How is this probability generating function in regard to branching obtained Suppose we have a branching process $\{X_{n} : n=0,1,2,.. \}$ with $X_{0}=1$, pgf of these $\phi_{X_{1}}(z)=\phi(z)$
and 
$S_{n}=X_{0}+X_{1}+...+X_{n}$ , which we assume has pgf $\Phi_{n}(z)$
How to show that 
$\Phi_{n+1}(z)=z \phi[ \Phi_{n}(z)]$
My issue is that I dont understand where the z on the right hand side would be coming from.
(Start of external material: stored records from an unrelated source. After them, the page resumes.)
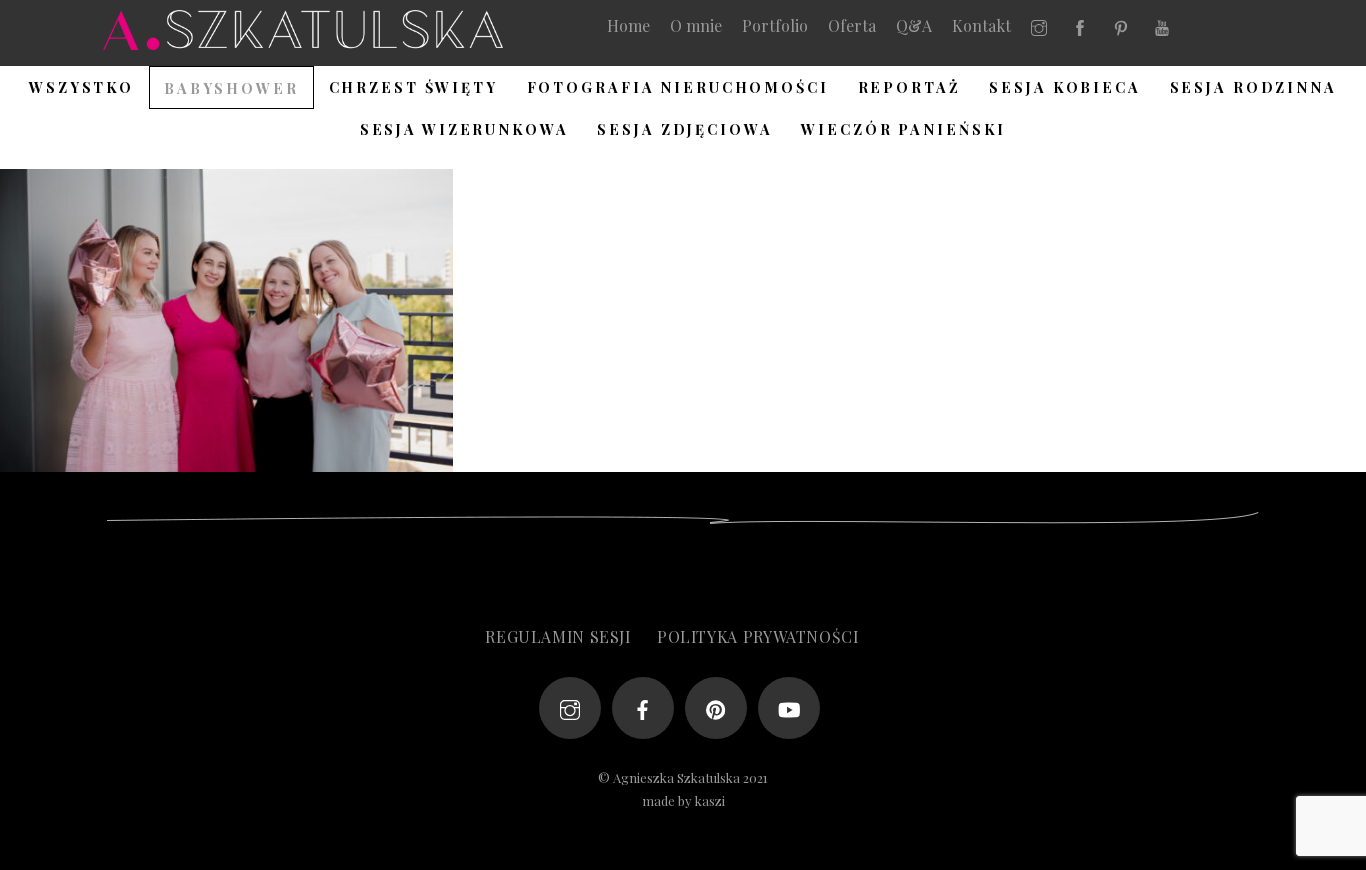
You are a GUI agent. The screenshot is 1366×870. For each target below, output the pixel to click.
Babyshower (231, 88)
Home (628, 25)
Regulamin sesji (558, 636)
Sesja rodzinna (1253, 87)
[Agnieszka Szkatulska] (303, 39)
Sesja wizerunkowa (464, 129)
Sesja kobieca (1064, 87)
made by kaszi (683, 800)
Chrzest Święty (413, 87)
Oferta (852, 25)
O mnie (696, 25)
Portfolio (775, 25)
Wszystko (81, 87)
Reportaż (909, 87)
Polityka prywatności (758, 636)
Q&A (914, 25)
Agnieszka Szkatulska (676, 777)
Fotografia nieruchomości (678, 87)
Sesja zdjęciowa (684, 129)
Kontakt (981, 25)
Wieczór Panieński (903, 129)
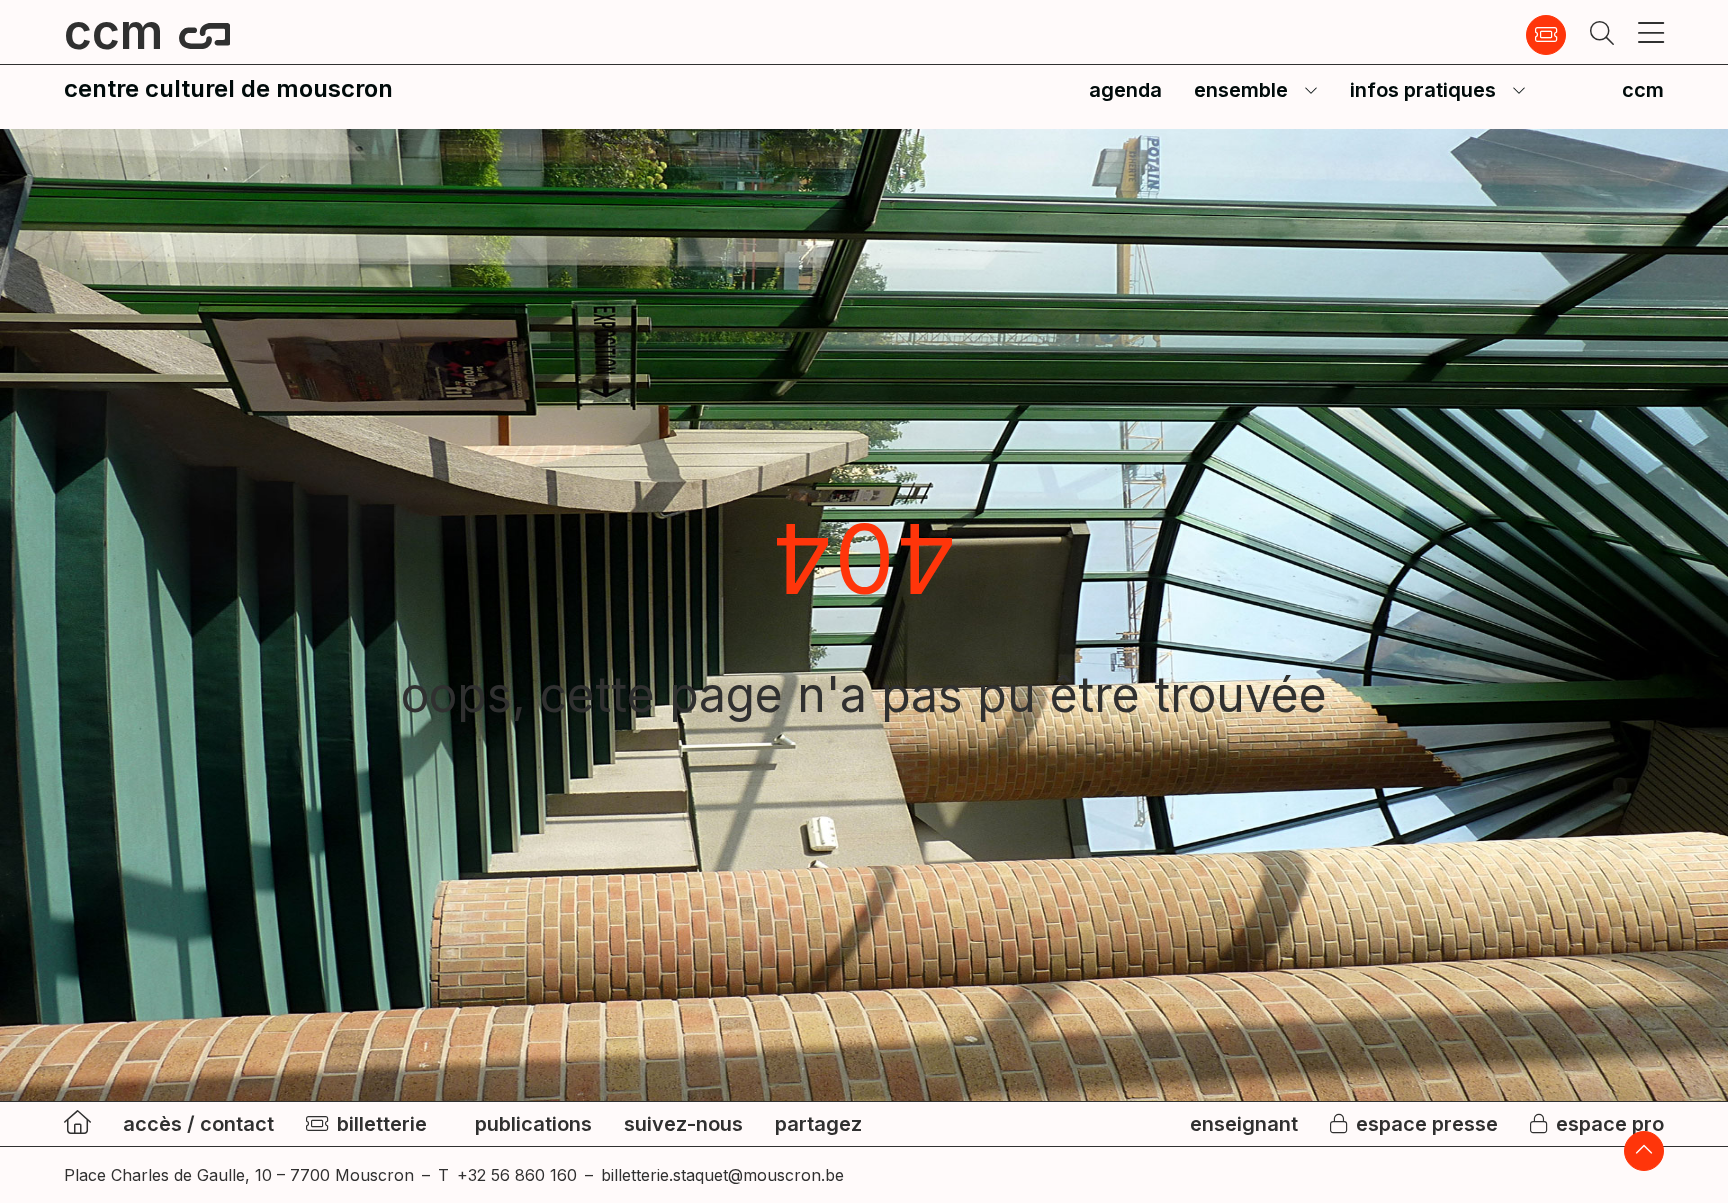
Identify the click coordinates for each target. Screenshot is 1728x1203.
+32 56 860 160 (517, 1175)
Also, is writing $\Phi_{n}$ equivalent to just writing $\Phi_{Sn}$  if so
$\Phi_{n} (z)=E[z^{Sn}]$
by total expectation
$= E_{X_{1}}[E[z^{Sn}|X_{1}]$
The main thing that I have been trying to work out is how knowing $X1$ allows us to rewrite $S_{n}$ and then how the generating functions represent that.
It is important to realise that this is not talking about how many are in the nth generation, but how many total, ie the sum of all the generations up to and before it
And yes it does seem that the $z$ factor will be as $X_{0}$ is fixed and hence indepdent of any generation size. But I still dont know how to use the generating functions to achieve the full result
so can anyone help me to see where I am going wrong and or where I am making a mistake in my understanding? Please let me know if there is some info that isnt clear
Thanks
 A: There are two ways to do the recursion.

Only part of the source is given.